#### 练习要求 A:
把阅读文本中从“每天天没亮,董卿就被父亲提溜起来。”到“宾馆规定,每天收拾10个房间,20张床。”的这一段逐字照抄下来。
#### 练习要求 B:
按照阅读文本的说法,董卿为什么能提前成为初中生?

#### 阅读文本:
====

哪知又被父亲瞧见了。
马上反驳:
“孩子的衣服够穿就行,与其把时间花在穿衣打扮上,不如多看看书。”
董卿原以为,“多看看书”只是说说而已。
哪知父亲是典型的虎爸。
刚上小学,父亲就抱着很多书回到家。“你现在还看不懂,先学着抄成语和古诗,抄完了就大声朗诵、背诵,我在外面听着。”
从此,每天坚持抄成语,抄古诗。
一两年后,又让她抄古文。
董卿咬牙切齿,我到底是不是亲生的?
不仅如此,还对她进行魔鬼训练。
每天天没亮,董卿就被父亲提溜起来。
“跑步去。”
父亲一声令下,董卿在迷迷糊糊中,走出了家门。
冬天跑,夏天跑,风雨无阻。
父亲的严格,让董卿连跳两级,提前成为了初中生。
到了初中后,劫难升级。
父亲脑洞大开,让她每个寒暑假去“勤工俭学。”
暑假一开始,他就开始安排董卿的去向,“老王啊,我女儿放假了,去你那儿打工,不要钱。”
董卿也是一脸的懵圈,不要钱打什么工啊。
“不是打工,是勤工俭学。”
董卿明白了,父亲是要把自己往死里整。
那几年,她从商场售货员,广播站广播员,一路做到宾馆清洁工。
宾馆规定,每天收拾10个房间,20张床。
董卿埋头苦干,一个上午只收拾了两个房间,别人都去吃中午饭了,她还在傻乎乎收拾着。
父亲特意来看她。
女儿见老爸,两眼泪汪汪。“太累了,不想干了。爸爸。”
但父爱如山,岿然不动。
他摸摸董卿的头,说,“坚持一下。”
看着父亲远去的身影,董卿再度怀疑:我到底是不是亲生的?
晚饭时间,一家人围坐在餐桌边,只要饭菜齐了,父亲又开始唠叨了。
董卿累得什么都不想吃。
多数时候,董卿是一边吃饭一边哭。
记忆里,童年最高兴的事情,就是父亲出差了,可以好几天不用见他。
多年魔鬼教育,董卿养成了顺从的习惯。
只在一件事上,她“忤逆”了父母的意思。
父母双双出自复旦,从小就希望董卿能从文。
董卿不想从文,想从艺。
高考时,她报考了浙江艺术学院。
父亲什么都没说。
默默送她到学校,帮她收拾了床铺。
董卿心想,这下好了,你赶紧走吧。
送别父亲时,两人走在学校的小路上。许久不开口的父亲突然说了一句:“你自己小心点吧。”
眼里泛着泪光。
董卿第一次看到他落泪,心里五味杂陈,不知所措。
大一放假回家,父亲提议去小餐馆吃饭。
吃到一半,父亲突然举起杯子,“来,闺女,我敬你一杯。”
董卿愣住,父亲开口了,“多年来,我对你的教育有很多方式不对,你别往心里去。”
父亲的话还没完,董卿眼泪哗一下出来了。
那次,她以一个女侠的姿态,陪父亲喝完了整瓶白酒。

====

#### 所给材料:
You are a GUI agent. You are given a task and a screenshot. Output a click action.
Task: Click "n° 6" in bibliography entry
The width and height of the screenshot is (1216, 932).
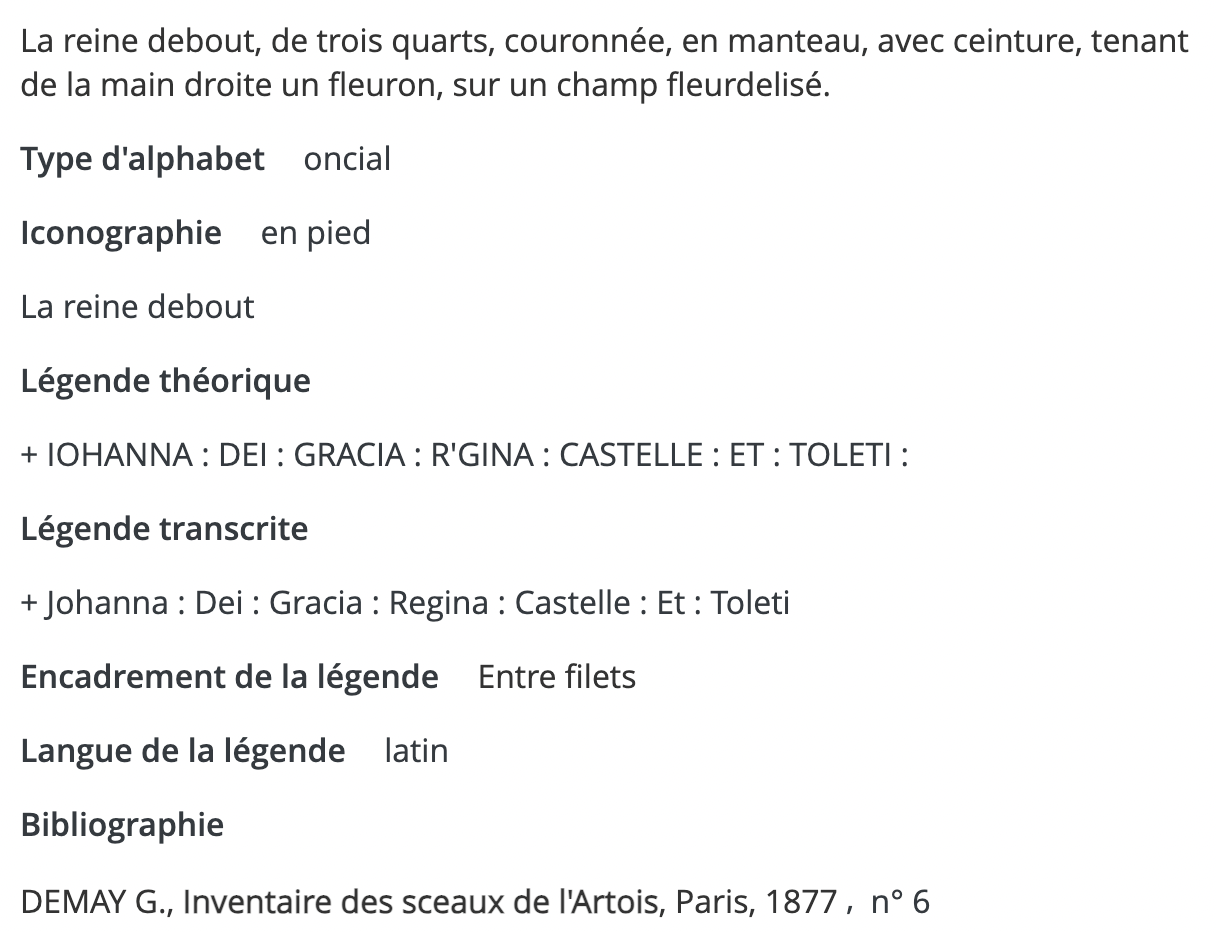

====

#### 参考答案 A:
每天天没亮,董卿就被父亲提溜起来。
“跑步去。”
父亲一声令下,董卿在迷迷糊糊中,走出了家门。
冬天跑,夏天跑,风雨无阻。
父亲的严格,让董卿连跳两级,提前成为了初中生。
到了初中后,劫难升级。
父亲脑洞大开,让她每个寒暑假去“勤工俭学。”
暑假一开始,他就开始安排董卿的去向,“老王啊,我女儿放假了,去你那儿打工,不要钱。”
董卿也是一脸的懵圈,不要钱打什么工啊。
“不是打工,是勤工俭学。”
董卿明白了,父亲是要把自己往死里整。
那几年,她从商场售货员,广播站广播员,一路做到宾馆清洁工。
宾馆规定,每天收拾10个房间,20张床。

#### 参考答案 B:
因为父亲对她要求十分严格。正是这种严格让她连跳两级,提前升入了初中。